Compare the extended boundary model's super-resolution quality with bilinear upscaling.

The overlap supervision should produce smoother boundaries between patches.

In [None]:
def compare_superres(model, class_idx, scales=[1, 2, 4]):
    """
    Compare super-resolution at different scales.
    
    Shows:
    - Model output at each scale
    - Bilinear upscaling of native resolution for comparison
    """
    fig, axes = plt.subplots(len(scales), 3, figsize=(12, 4 * len(scales)))
    
    # Generate native resolution first
    img_native = generate_images(model, [class_idx], output_size=32)[0]
    
    for row, scale in enumerate(scales):
        output_size = 32 * scale
        
        # Model super-resolution
        if scale == 1:
            img_model = img_native
        else:
            img_model = generate_images(model, [class_idx], output_size=output_size)[0]
        
        # Bilinear upscaling
        img_bilinear = np.array(Image.fromarray(
            (img_native * 255).astype(np.uint8)
        ).resize((output_size, output_size), Image.BILINEAR)) / 255.0
        
        # Display
        axes[row, 0].imshow(img_model)
        axes[row, 0].set_title(f"Extended Model ({output_size}×{output_size})")
        axes[row, 0].axis('off')
        
        axes[row, 1].imshow(img_bilinear)
        axes[row, 1].set_title(f"Bilinear ({output_size}×{output_size})")
        axes[row, 1].axis('off')
        
        # Difference (amplified for visibility)
        if scale > 1:
            diff = np.abs(img_model - img_bilinear)
            diff_amplified = np.clip(diff * 5, 0, 1)  # Amplify differences
            axes[row, 2].imshow(diff_amplified)
            axes[row, 2].set_title(f"Difference (5x amplified)")
        else:
            axes[row, 2].text(0.5, 0.5, "N/A", ha='center', va='center', transform=axes[row, 2].transAxes)
            axes[row, 2].set_title("Difference")
        axes[row, 2].axis('off')
    
    plt.suptitle(f"Super-Resolution: {CIFAR10_CLASSES[class_idx]}", fontsize=14)
    plt.tight_layout()
    plt.show()

# Compare for a few classes
for class_idx in [3, 5, 8]:  # cat, dog, ship
    compare_superres(model, class_idx, scales=[1, 2, 4])

## Boundary Analysis

Analyze whether the overlap supervision produces smoother patch boundaries.

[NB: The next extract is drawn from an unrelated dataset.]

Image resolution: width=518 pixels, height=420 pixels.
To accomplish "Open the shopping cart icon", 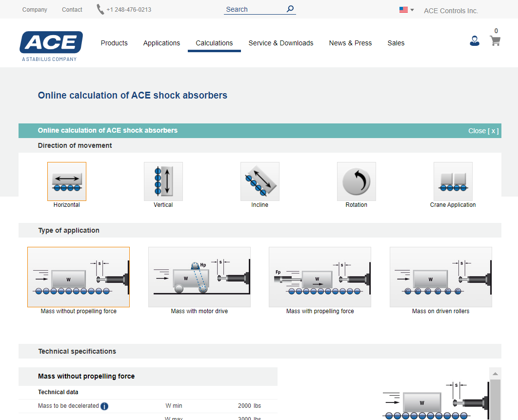I will pos(495,41).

We can visualize potential boundary artifacts by looking at the gradient magnitude.

In [None]:
def analyze_boundaries(model, class_idx, output_size=128):
    """
    Analyze boundary smoothness using gradient analysis.
    
    If overlap supervision works well, we should NOT see grid patterns
    in the gradient magnitude at patch boundaries.
    """
    # Generate high-res image
    img = generate_images(model, [class_idx], output_size=output_size)[0]
    
    # Convert to grayscale for gradient analysis
    gray = np.mean(img, axis=2)
    
    # Compute gradients
    grad_x = np.abs(np.diff(gray, axis=1))
    grad_y = np.abs(np.diff(gray, axis=0))
    
    # Gradient magnitude (pad to same size)
    grad_x_pad = np.pad(grad_x, ((0, 0), (0, 1)), mode='edge')
    grad_y_pad = np.pad(grad_y, ((0, 1), (0, 0)), mode='edge')
    grad_mag = np.sqrt(grad_x_pad**2 + grad_y_pad**2)
    
    # Expected patch boundaries (based on patch_size=2, scaled up)
    scale = output_size // 32
    patch_size_scaled = PATCH_SIZE * scale
    
    fig, axes = plt.subplots(1, 3, figsize=(15, 5))
    
    # Original image
    axes[0].imshow(img)
    axes[0].set_title(f"Generated Image ({output_size}×{output_size})")
    axes[0].axis('off')
    
    # Gradient magnitude
    im = axes[1].imshow(grad_mag, cmap='hot')
    axes[1].set_title("Gradient Magnitude")
    axes[1].axis('off')
    plt.colorbar(im, ax=axes[1], fraction=0.046)
    
    # Gradient with patch grid overlay
    axes[2].imshow(grad_mag, cmap='hot')
    # Draw patch boundaries
    for i in range(0, output_size, patch_size_scaled):
        axes[2].axhline(y=i, color='cyan', linewidth=0.5, alpha=0.5)
        axes[2].axvline(x=i, color='cyan', linewidth=0.5, alpha=0.5)
    axes[2].set_title(f"Gradient with Patch Grid (patch={patch_size_scaled}px)")
    axes[2].axis('off')
    
    plt.suptitle(f"Boundary Analysis: {CIFAR10_CLASSES[class_idx]}\n(If overlap works, grid lines should NOT align with high gradients)", fontsize=12)
    plt.tight_layout()
    plt.show()
    
    # Quantitative analysis: gradient at boundaries vs non-boundaries
    boundary_mask = np.zeros_like(grad_mag, dtype=bool)
    for i in range(0, output_size, patch_size_scaled):
        if i > 0 and i < output_size:
            boundary_mask[max(0,i-1):min(output_size,i+2), :] = True
            boundary_mask[:, max(0,i-1):min(output_size,i+2)] = True
    
    grad_at_boundaries = grad_mag[boundary_mask].mean()
    grad_elsewhere = grad_mag[~boundary_mask].mean()
    
    print(f"Average gradient at patch boundaries: {grad_at_boundaries:.4f}")
    print(f"Average gradient elsewhere: {grad_elsewhere:.4f}")
    print(f"Ratio (lower is better): {grad_at_boundaries / grad_elsewhere:.2f}")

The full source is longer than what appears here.